***** Exercise materials *****

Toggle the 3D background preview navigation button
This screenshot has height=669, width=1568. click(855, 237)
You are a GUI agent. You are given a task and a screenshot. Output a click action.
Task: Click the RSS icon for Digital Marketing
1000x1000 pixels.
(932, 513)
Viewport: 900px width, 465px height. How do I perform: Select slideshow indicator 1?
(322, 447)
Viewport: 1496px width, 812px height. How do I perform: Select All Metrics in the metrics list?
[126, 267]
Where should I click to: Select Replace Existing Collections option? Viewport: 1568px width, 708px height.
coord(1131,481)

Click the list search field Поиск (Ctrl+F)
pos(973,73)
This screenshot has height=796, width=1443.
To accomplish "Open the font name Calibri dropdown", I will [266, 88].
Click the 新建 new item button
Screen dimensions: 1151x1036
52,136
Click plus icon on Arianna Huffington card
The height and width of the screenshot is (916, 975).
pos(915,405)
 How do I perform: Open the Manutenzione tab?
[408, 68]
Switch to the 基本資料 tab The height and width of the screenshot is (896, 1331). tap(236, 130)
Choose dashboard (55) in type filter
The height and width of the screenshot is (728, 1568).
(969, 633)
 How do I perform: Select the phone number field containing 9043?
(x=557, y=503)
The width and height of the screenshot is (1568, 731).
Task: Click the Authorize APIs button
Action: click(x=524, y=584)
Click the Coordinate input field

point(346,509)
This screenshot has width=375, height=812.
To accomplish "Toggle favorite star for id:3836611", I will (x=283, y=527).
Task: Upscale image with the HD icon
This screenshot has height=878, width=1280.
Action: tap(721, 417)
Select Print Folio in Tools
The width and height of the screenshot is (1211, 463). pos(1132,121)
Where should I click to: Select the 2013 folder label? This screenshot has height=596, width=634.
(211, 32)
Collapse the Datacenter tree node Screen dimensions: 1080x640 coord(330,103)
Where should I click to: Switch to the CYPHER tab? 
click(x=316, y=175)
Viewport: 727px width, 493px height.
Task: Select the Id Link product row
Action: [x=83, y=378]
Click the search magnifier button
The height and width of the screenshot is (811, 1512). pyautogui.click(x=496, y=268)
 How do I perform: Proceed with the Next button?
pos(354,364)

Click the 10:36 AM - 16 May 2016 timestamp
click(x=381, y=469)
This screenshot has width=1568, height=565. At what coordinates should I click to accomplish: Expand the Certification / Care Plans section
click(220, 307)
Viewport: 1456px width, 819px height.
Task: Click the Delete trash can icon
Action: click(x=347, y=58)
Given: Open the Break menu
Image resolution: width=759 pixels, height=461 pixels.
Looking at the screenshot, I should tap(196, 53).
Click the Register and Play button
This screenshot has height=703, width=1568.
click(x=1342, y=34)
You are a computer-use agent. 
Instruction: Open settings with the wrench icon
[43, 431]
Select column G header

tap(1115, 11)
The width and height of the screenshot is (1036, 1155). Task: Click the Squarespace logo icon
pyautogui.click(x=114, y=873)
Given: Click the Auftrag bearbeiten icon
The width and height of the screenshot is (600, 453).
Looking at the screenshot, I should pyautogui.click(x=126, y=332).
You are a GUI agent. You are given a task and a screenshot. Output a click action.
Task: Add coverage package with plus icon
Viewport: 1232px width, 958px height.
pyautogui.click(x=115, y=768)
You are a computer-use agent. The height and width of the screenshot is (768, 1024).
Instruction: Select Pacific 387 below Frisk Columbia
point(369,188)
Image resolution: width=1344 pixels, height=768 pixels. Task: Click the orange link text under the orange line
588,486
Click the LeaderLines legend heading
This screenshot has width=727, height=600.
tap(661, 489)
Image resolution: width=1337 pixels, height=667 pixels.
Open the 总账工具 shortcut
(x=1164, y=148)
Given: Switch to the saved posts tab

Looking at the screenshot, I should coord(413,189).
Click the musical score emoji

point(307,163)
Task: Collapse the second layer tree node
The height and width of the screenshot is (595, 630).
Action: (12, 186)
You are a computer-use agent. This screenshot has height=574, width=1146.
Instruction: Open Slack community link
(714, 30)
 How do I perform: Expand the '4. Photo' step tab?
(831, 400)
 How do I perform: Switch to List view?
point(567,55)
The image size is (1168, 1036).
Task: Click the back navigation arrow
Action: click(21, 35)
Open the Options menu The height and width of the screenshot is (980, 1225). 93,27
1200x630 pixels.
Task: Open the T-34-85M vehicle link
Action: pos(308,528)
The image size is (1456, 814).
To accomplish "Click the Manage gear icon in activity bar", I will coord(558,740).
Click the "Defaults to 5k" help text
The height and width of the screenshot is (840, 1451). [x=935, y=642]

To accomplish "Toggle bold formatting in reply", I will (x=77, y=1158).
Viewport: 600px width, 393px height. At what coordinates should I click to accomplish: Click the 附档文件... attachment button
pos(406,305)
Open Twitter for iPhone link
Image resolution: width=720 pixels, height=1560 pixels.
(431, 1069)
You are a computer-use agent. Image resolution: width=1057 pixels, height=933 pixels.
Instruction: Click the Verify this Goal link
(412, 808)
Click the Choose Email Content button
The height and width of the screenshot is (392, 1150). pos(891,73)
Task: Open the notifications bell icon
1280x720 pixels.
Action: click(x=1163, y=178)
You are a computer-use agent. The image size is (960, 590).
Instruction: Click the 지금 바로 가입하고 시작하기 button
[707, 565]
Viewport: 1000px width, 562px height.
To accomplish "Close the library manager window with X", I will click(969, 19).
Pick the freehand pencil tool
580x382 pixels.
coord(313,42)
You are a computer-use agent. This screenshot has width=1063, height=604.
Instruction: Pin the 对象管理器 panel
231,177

*****

Requirements
Could you reproduce the records from the start through the line containing "Action: tap(721, 417)", with "Toggle" changed to "Flip" and everything else left the same?

Answer to the exercise
Flip the 3D background preview navigation button
This screenshot has height=669, width=1568. click(855, 237)
You are a GUI agent. You are given a task and a screenshot. Output a click action.
Task: Click the RSS icon for Digital Marketing
1000x1000 pixels.
(932, 513)
Viewport: 900px width, 465px height. How do I perform: Select slideshow indicator 1?
(322, 447)
Viewport: 1496px width, 812px height. How do I perform: Select All Metrics in the metrics list?
[126, 267]
Where should I click to: Select Replace Existing Collections option? Viewport: 1568px width, 708px height.
coord(1131,481)

Click the list search field Поиск (Ctrl+F)
pos(973,73)
This screenshot has height=796, width=1443.
To accomplish "Open the font name Calibri dropdown", I will [266, 88].
Click the 新建 new item button
Screen dimensions: 1151x1036
52,136
Click plus icon on Arianna Huffington card
The height and width of the screenshot is (916, 975).
pos(915,405)
 How do I perform: Open the Manutenzione tab?
[408, 68]
Switch to the 基本資料 tab The height and width of the screenshot is (896, 1331). tap(236, 130)
Choose dashboard (55) in type filter
The height and width of the screenshot is (728, 1568).
(969, 633)
 How do I perform: Select the phone number field containing 9043?
(x=557, y=503)
The width and height of the screenshot is (1568, 731).
Task: Click the Authorize APIs button
Action: click(x=524, y=584)
Click the Coordinate input field

point(346,509)
This screenshot has width=375, height=812.
To accomplish "Flip favorite star for id:3836611", I will (x=283, y=527).
Task: Upscale image with the HD icon
This screenshot has height=878, width=1280.
Action: tap(721, 417)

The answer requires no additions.